* **RECORDS TO PROCESS**
'''

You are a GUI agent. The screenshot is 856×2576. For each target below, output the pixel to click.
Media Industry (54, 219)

'''
'''

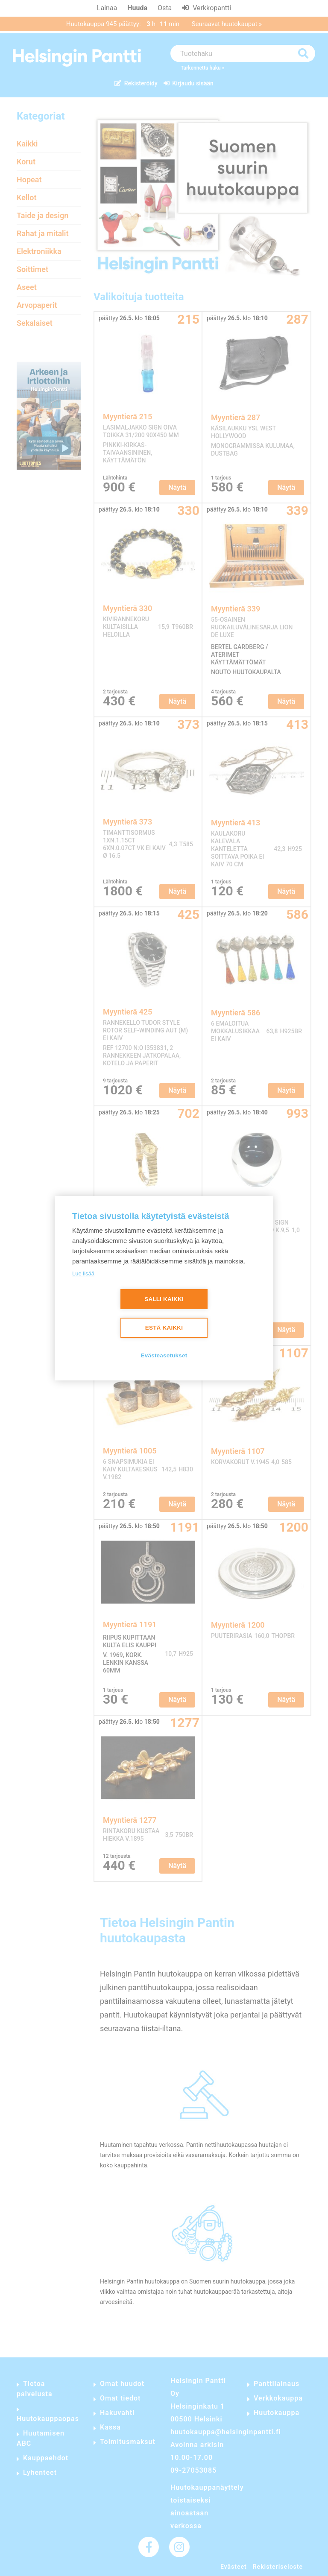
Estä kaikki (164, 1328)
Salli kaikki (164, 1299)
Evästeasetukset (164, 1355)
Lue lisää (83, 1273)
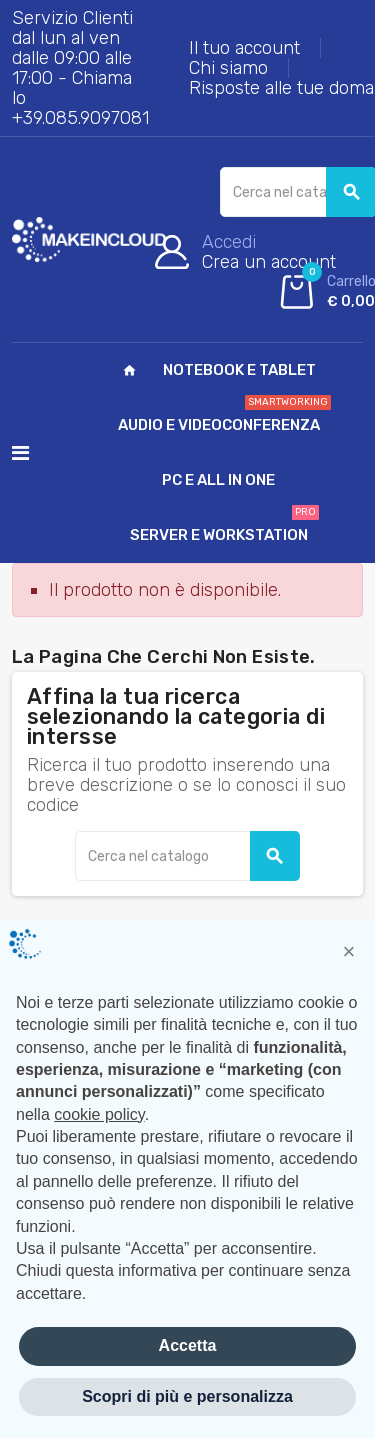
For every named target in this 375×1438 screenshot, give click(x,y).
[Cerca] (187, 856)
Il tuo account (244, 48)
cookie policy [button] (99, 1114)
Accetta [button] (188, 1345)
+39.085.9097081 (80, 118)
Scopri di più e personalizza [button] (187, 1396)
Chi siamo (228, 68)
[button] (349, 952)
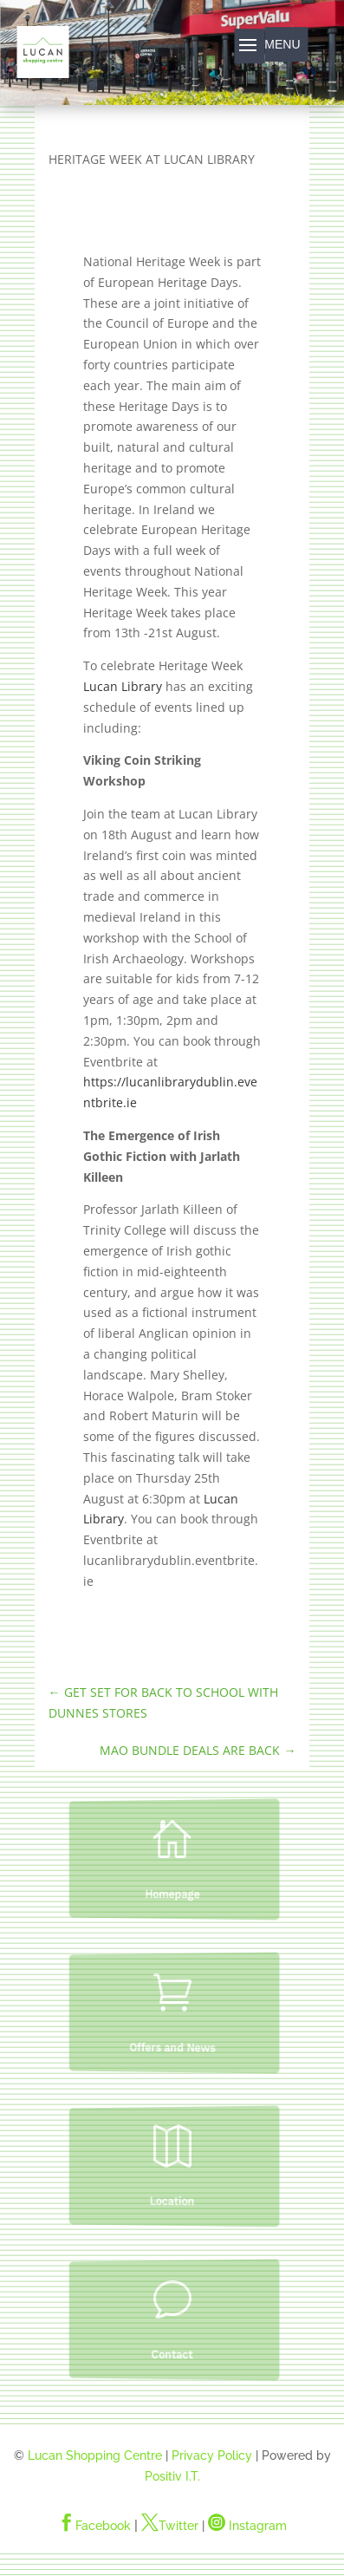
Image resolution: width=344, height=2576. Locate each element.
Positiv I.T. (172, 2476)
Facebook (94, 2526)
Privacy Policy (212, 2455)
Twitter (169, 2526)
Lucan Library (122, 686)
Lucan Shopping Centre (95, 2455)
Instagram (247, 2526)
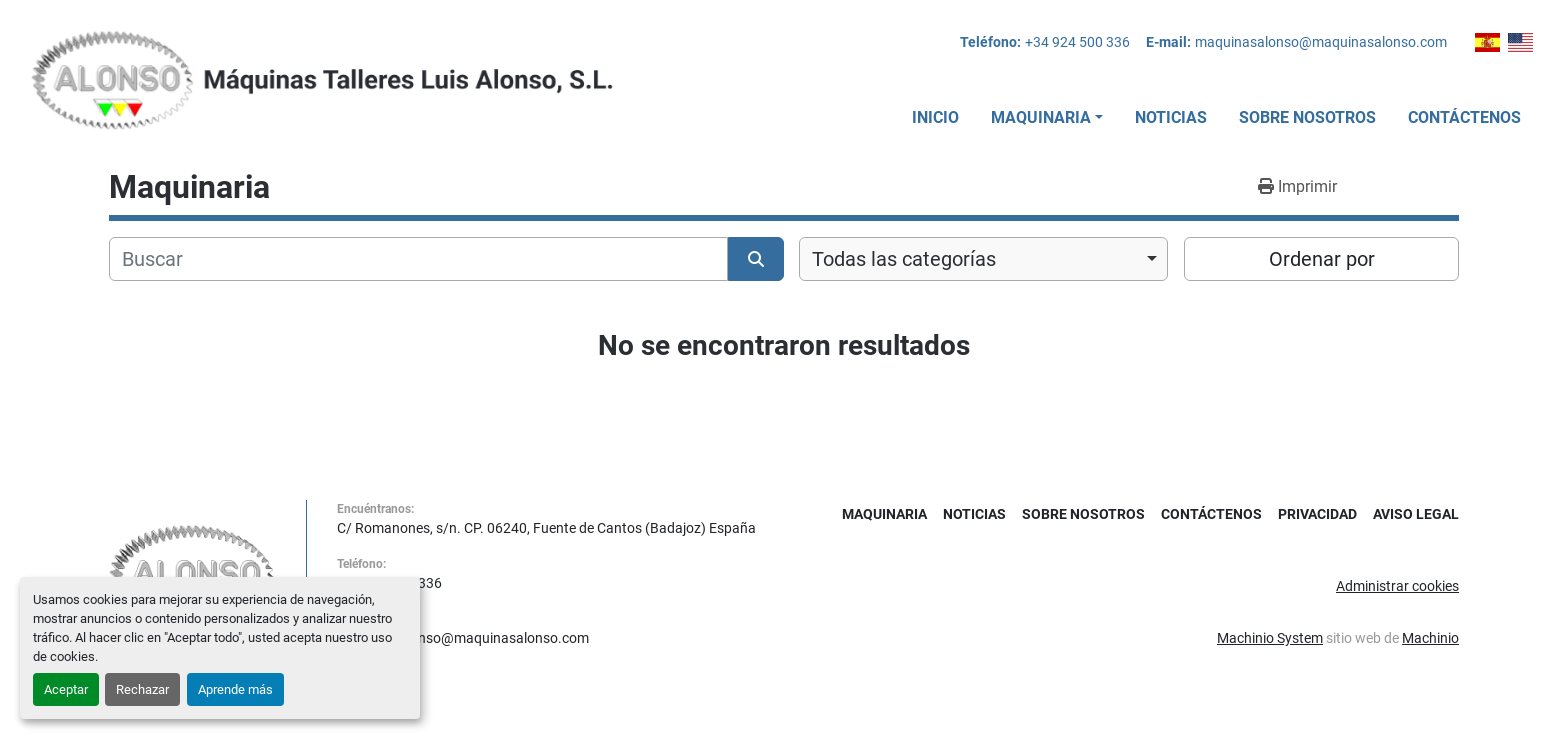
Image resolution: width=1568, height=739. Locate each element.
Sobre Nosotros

'''
'''

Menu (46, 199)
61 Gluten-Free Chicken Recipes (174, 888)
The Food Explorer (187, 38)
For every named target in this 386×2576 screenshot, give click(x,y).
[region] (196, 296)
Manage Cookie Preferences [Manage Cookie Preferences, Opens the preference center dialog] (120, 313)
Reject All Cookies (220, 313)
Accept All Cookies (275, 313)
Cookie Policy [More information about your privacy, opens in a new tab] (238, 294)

'''

* **OBJECTIVE**
Quote everything from the line containing "You are a GUI" down to the line containing "Media Industry (54, 219)", both included, word for word.

* **SOLVED EXERCISE**
You are a GUI agent. The screenshot is 856×2576. For each target below, output the pixel to click.
Media Industry (54, 219)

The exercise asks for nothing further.